アートコーポレーション(アート引越センター) 様
(出典:アートコーポレーション 公式サイト)
引越大手のアートコーポレーション様では、「ごみゼロ」「事故ゼロ」を目指して、環境や安全を重視した取り組みを進めています。2020年、2021年と「健康経営優良法人」に選定されており、SDGsに対して積極的に取り組んでいる企業の代表です。具体的な取り組みの一例を下記に挙げています。
【業界初となる定休日の設置】
アートコーポレーション様は、業界で初となる定休日の導入を実施しました。繁忙期をのぞく毎週火曜日または水曜日を定休日とするよう、全支店に義務付けており、労働環境の改善を図っています。
【女性活躍推進プロジェクト「Weチャレンジ」の実施】
「Weチャレンジ」は、女性従業員で構成された社内プロジェクトです。「誰もがいきいきと暮らしやすい環境づくり」を目指し、2015年から開始されました。主体的な活動が特徴的であり、社会貢献活動や広報活動など、対外的な活動も積極的に実施しています。
東京個別指導学院 様
(出典:東京個別指導学院 公式サイト)
個別指導塾を運営している東京個別指導学院様は、将来を担うこどもに関わる企業として、持続可能な社会への貢献に取り組んでいます。東京個別指導学院様のSDGsに関する代表的な取り組みのひとつが「パートナーズ・アルムナイ組織」です。
【パートナーズ・アルムナイ組織】
「パートナーズ・アルムナイ組織」は、退職した講師OB・OGと良好な関係を維持するための組織です。現役講師に向けたセミナーなどを通して、アルムナイが活躍している業界について、知識の伝達や情報共有を行っています。

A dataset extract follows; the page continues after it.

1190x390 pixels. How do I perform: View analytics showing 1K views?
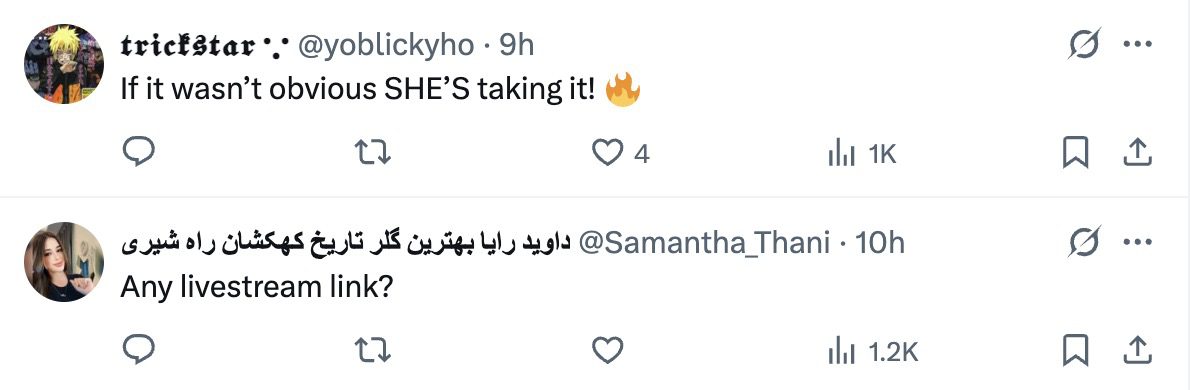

業界を超えた繋がりによって、従業員一人ひとりが自分なりの「やりがい」を見つけやすくなる点が特徴です。
佐川急便 様
(出典:佐川急便 公式サイト)
運送大手の佐川急便様も、SDGsに関する人事・採用面での取り組みを進めている企業のひとつです。佐川急便様は、「貨客混載と地域振興」や「モーダルシフトの推進」、「レジリエンス強化とエネルギーの多様化」など多くの取り組みを行っています。特に注目すべき取り組みのひとつが、「生涯現役社会の構築」です。
【生涯現役社会の構築】
佐川急便様では、シルバーセンターなどに登録している高齢人材を、自社の配達員として雇用しています。働く場所の提供による生涯現役社会の実現だけでなく、地域コミュニケーションの活発化や人手不足の解消など、幅広い相乗効果を生んでいる点が特徴的です。また、雇用した高齢者には、自転車や徒歩で小さい荷物の運送を任せるため、環境への負担軽減にもつながっています。
まとめ
SDGsは、「持続可能な開発目標」を意味し、国連に加盟している全193ヵ国が2030年までに達成すべき共通目標です。より良い地球環境を作るための17目標が設定されており、企業としても、経営に落とし込みながら取り組みを進める必要があります。
人事・採用と特に関係が深い目標が、「すべての人に健康と福祉を」「ジェンダー平等を実現しよう」「働きがいも経済成長も」「人や国の不平等をなくそう」の4つです。 本記事では、各目標の達成に向けて積極的に取り組んでいる企業を3社紹介しました。ぜひ、自社でSDGsに取り組む際の参考にしてください。